The practical result: the F-22 pilot can navigate with precision even when the enemy is actively trying to blind the aircraft. Weapons can be guided accurately. Tanker rendezvous points can be hit within metres. And the fighter’s own position can be tracked by friendly forces through encrypted blue force tracking — a capability that has previously been degraded in jammed environments.
Beyond the Raptor
The F-22 and E-2D are first in line, but Northrop Grumman has identified a long list of platforms for EGI-M integration. The RQ-4 Global Hawk and MQ-4C Triton unmanned surveillance aircraft, the P-8 Poseidon maritime patrol aircraft, and the CH-53K King Stallion heavy-lift helicopter are all candidates. Essentially any platform currently carrying the LN-251 can be upgraded.
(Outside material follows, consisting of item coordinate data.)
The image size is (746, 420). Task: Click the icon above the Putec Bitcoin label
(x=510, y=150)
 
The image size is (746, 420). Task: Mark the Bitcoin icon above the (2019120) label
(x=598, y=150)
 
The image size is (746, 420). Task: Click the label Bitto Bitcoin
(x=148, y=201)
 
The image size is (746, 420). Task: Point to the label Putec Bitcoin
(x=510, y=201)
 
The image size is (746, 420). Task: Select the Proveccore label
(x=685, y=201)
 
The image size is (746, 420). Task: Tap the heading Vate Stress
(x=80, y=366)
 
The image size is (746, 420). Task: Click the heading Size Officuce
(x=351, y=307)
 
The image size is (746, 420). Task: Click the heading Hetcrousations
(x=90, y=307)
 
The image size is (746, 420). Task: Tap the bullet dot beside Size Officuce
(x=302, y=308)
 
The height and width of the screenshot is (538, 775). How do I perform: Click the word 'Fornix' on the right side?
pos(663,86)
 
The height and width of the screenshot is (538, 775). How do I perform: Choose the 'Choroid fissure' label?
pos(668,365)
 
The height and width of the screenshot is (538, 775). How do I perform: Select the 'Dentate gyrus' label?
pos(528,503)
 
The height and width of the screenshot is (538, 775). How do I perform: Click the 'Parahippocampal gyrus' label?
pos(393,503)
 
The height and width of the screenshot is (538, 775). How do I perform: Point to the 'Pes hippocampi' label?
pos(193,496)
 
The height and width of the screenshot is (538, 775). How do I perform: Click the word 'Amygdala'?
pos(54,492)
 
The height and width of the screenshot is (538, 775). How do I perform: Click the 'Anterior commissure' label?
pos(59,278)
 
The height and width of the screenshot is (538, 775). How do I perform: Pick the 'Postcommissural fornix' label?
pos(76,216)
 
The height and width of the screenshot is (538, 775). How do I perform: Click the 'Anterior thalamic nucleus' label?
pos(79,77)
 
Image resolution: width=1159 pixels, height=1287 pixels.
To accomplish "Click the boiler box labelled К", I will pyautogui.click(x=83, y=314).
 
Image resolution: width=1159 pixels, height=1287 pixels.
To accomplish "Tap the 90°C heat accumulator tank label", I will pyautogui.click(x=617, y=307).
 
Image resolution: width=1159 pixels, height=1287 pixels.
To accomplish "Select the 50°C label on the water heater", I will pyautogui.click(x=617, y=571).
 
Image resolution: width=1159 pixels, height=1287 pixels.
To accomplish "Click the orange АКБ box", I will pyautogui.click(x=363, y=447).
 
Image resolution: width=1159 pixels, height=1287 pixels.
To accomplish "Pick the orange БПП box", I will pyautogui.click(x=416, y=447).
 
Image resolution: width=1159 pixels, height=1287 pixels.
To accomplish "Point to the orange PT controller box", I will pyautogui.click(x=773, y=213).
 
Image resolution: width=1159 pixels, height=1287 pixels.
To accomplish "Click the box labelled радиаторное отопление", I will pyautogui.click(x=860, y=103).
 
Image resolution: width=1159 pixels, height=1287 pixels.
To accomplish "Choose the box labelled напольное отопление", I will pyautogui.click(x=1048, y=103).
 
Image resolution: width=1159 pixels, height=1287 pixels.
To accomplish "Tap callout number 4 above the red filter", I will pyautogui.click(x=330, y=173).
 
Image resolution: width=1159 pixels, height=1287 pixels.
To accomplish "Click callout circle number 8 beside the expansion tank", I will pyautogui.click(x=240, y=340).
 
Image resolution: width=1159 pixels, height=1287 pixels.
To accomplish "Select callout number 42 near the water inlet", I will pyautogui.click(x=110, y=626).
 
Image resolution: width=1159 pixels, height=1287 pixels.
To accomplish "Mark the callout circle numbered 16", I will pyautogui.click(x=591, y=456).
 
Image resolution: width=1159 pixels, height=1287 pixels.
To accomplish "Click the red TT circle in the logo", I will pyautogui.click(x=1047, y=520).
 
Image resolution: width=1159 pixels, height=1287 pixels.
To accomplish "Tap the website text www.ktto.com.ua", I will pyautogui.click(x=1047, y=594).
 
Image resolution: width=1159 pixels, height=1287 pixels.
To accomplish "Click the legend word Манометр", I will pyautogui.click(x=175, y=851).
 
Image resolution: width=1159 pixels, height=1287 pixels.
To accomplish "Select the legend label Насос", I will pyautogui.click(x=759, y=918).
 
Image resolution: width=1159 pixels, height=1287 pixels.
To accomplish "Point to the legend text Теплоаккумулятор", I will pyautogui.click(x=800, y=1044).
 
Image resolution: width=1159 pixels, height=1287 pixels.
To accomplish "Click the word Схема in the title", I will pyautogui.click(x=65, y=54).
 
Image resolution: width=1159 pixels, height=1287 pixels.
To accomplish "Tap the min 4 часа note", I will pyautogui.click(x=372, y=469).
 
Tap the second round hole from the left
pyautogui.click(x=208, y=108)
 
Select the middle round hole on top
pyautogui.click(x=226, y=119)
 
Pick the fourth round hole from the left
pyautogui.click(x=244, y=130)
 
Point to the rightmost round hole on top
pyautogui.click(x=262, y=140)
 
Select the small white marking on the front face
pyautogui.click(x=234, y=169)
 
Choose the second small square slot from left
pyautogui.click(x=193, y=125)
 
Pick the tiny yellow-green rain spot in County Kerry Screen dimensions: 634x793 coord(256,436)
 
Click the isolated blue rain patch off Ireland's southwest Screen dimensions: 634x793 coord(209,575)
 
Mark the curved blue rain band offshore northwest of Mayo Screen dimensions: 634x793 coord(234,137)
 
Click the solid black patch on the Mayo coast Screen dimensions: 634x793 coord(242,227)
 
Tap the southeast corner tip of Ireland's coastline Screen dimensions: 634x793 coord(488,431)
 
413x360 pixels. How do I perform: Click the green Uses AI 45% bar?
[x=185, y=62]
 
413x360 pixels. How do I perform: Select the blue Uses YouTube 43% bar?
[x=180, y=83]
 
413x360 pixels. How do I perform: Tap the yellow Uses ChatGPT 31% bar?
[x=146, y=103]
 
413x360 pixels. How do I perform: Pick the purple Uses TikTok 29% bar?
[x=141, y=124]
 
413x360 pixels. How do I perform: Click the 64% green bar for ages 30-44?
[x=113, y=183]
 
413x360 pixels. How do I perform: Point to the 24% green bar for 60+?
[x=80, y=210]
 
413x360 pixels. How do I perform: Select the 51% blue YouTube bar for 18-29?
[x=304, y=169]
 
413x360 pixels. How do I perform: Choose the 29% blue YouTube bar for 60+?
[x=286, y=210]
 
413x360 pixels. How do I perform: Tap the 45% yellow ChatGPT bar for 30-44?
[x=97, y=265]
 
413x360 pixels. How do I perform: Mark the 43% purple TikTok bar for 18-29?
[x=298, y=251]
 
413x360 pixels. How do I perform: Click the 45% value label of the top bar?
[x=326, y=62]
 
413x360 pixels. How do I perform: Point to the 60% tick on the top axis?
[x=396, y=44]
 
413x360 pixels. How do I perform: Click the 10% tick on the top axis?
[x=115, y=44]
For the Air Force and Navy, this is less a technology upgrade than a strategic imperative. The next major air campaign — whether over the Taiwan Strait, the Baltic, or a return to the Middle East — will be fought in a GPS-contested environment. Every aircraft that cannot navigate without satellites is an aircraft that may not complete its mission.
The EGI-M ensures the Raptor will not be one of them.